[Start of section]
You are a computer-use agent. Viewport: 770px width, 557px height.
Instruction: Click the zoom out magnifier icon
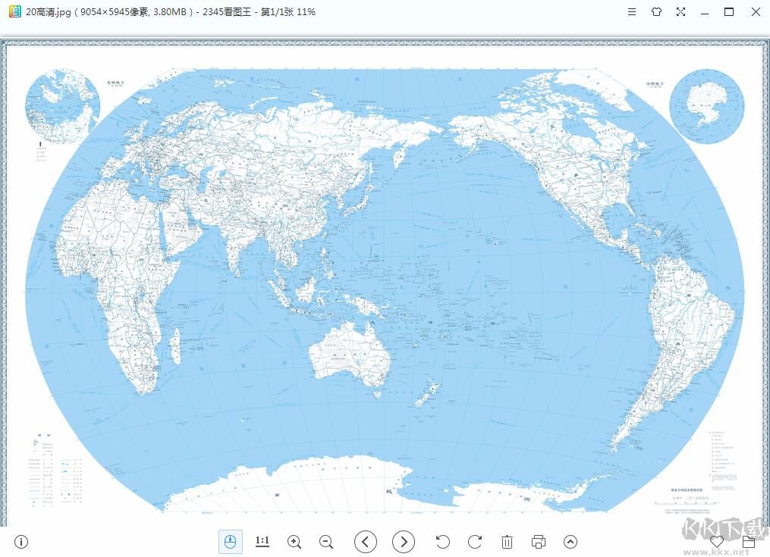(x=326, y=542)
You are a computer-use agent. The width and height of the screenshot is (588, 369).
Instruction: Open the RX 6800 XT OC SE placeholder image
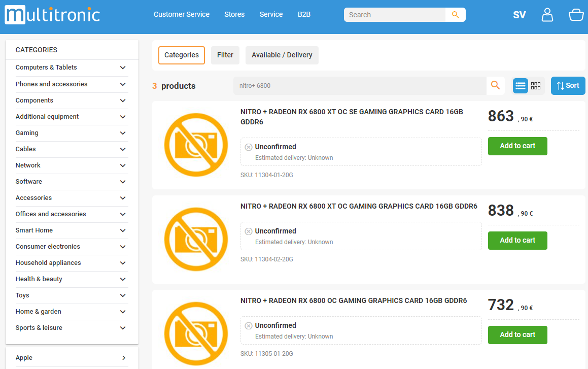196,145
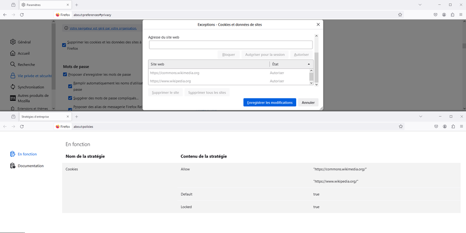
Task: Select Documentation in the policies sidebar
Action: pyautogui.click(x=30, y=166)
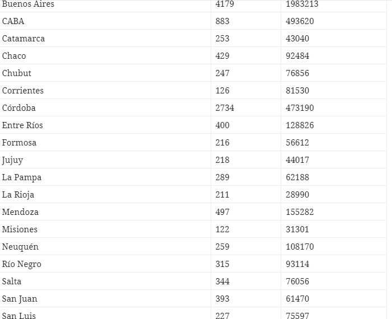Select the San Juan value 393

pyautogui.click(x=222, y=299)
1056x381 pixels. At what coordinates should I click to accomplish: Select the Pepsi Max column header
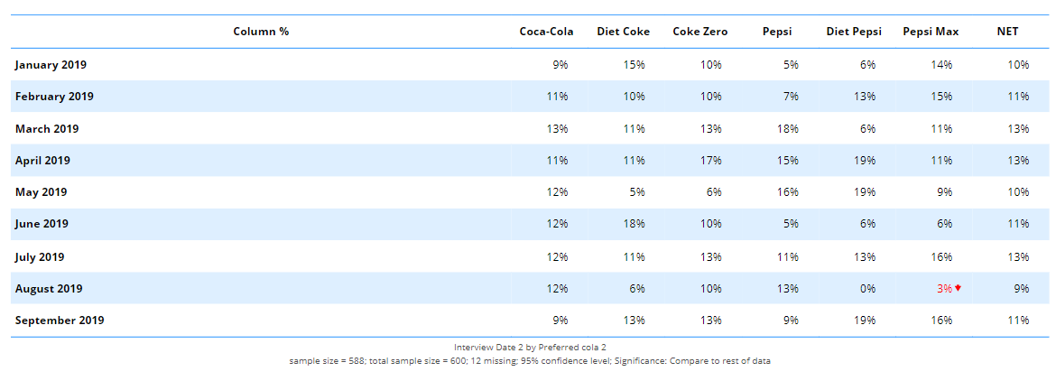[x=931, y=32]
[End of section]
» **YOUR ASSIGNMENT**
Apart from the pictures, every line above must be printed exactly.

» **SOLUTION TO THIS PROBLEM**
You are a computer-use agent. Viewport: 770px width, 557px height.
Instruction: Click the zoom out magnifier icon
(x=326, y=542)
You are a computer-use agent. The width and height of the screenshot is (588, 369).
Instruction: Open the RX 6800 XT OC SE placeholder image
196,145
Task: Select Documentation in the policies sidebar
Action: pyautogui.click(x=30, y=166)
Select the San Juan value 393

pyautogui.click(x=222, y=299)
1056x381 pixels. At what coordinates should I click to accomplish: Select the Pepsi Max column header
[x=931, y=32]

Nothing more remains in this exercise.